Researchers at Natera, Inc., San Carlos, California, led by Mark Fajardo, recently conducted a retrospective analysis on 1347 dd-cfDNA tests from 879 renal allograft recipients at 33 sites. Results of the analysis were reported during a virtual poster session at the American Society of Transplant Surgeons 21st Annual State of the Art Winter Symposium in a poster titled Assessment of Donor-Derived Cell-Free DNA for Allograft Rejection in Kidney Transplant Patients and Its Incorporation into Clinical Practice.

Blood samples were collected as part of routine clinical care, and the quality assurance team at Natera obtained data on biopsy and clinical follow-up. Prospera,™ a single-nucleotide polymorphism-based massively multiplexed-PCR test was used to identify dd-cfDNA in the 879 patients.

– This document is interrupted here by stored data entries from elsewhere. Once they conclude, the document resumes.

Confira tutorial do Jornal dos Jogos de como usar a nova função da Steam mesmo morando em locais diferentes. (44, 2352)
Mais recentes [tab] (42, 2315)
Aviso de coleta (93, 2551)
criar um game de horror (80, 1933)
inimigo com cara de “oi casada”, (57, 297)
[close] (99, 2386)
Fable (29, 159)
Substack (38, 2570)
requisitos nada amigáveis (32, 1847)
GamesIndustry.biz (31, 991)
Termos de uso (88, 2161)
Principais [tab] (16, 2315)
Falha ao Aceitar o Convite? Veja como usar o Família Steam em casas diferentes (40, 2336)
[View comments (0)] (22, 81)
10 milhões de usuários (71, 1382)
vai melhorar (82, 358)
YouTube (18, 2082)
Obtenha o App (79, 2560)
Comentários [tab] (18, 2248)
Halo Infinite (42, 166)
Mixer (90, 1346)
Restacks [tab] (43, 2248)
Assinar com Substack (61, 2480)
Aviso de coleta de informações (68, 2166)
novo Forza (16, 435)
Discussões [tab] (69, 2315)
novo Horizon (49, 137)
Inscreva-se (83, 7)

Of the 879 patients, 28 defined as high risk (dd-cfDNA fraction ≥1%) had definite biopsy results within 2 weeks of dd-cfDNA rejection test. Active rejection was diagnosed in 18 of those 28 high risk patients. Six of 10 biopsies with non-rejection showed other pathologic changes.

Median dd-cfDNA was higher in patients with T-Cell-mediated rejection (TCMR) than in those with antibody-mediated rejection (ABMR). Time to dd-cfDNA was longer for patients with ABMR rejection than for patients with TCMR, mixed rejection, or non-rejection.

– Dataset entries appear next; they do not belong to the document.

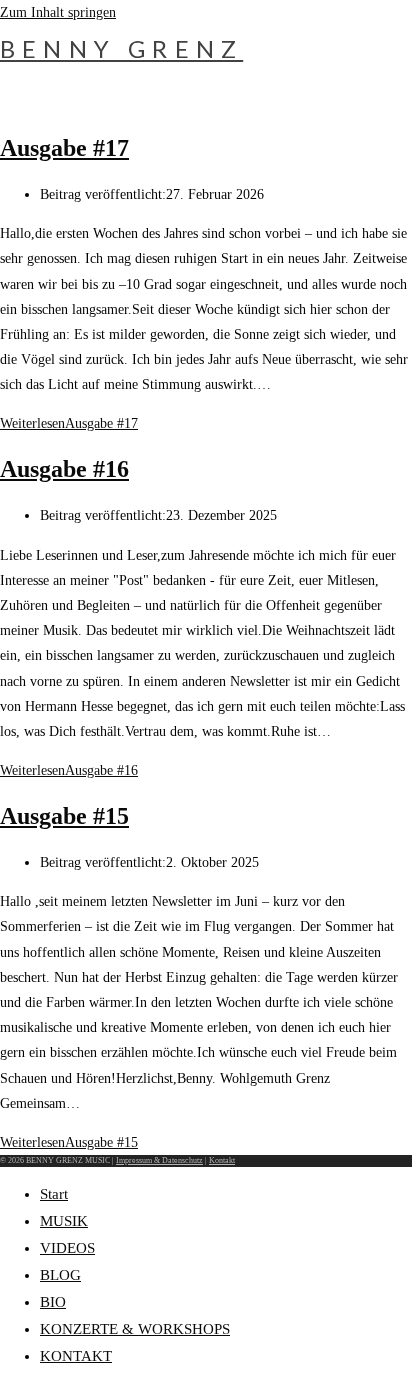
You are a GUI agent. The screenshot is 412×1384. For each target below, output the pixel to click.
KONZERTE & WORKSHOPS (135, 1329)
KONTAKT (76, 1356)
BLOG (60, 1275)
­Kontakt (222, 1160)
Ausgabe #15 (64, 816)
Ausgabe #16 (64, 469)
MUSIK (64, 1221)
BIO (53, 1302)
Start (54, 1194)
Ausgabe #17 (64, 148)
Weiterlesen (69, 423)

In conclusion, the researchers said, “Analysis of real-world data revealed dd-cfDNA testing provided a 64% rejection rate among biopsies ordered by physicians in patients with a positive dd-cfDNA test. Abnormal pathological findings were noted in six of 10 biopsies with non-rejection consistent with allograft injury. dd-cfDNA identified TCMR, ABMR, and mixed rejection types, and dd-cfDNA detected active rejection both within the first year following transplant as well as after 1 year. Widespread adoption of routine dd-cfDNA testing may lead to a more judicious use of allograft biopsies and may detect rejection at an earlier, more treatable stage. Clinical follow-up provides vital information that is used to monitor test performance, identifies areas for additional research and development, and supports patient monitoring by providing longitudinal trend analysis.”

Source: Fajardo M, McCormick S, Ahmed E, et al. Assessment of donor-derived cell-free DNA for allograft rejection in kidney transplant patients and its incorporation into clinical practice. Poster presented at the American Society of Transplant Surgeons virtual 21st Annual State of the Art Winter Symposium (E-poster 52), January 14, 2021. Support for this study was provided by Natera, Inc.